- Given problem -
Reproduce everything from the line containing "Click the Rio de Janeiro statue photo" down to the line containing "tap(625, 182)", substituting "monument" for "statue" and leaving all else unchanged.

- Provided records -
## Begin

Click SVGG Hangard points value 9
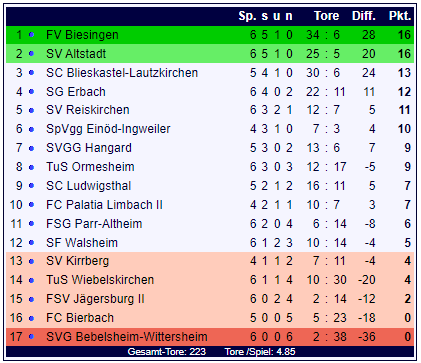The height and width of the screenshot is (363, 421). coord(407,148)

## End
## Begin

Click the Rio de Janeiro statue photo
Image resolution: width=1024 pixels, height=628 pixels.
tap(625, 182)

## End

- Task response -
Click the Rio de Janeiro monument photo
Image resolution: width=1024 pixels, height=628 pixels.
tap(625, 182)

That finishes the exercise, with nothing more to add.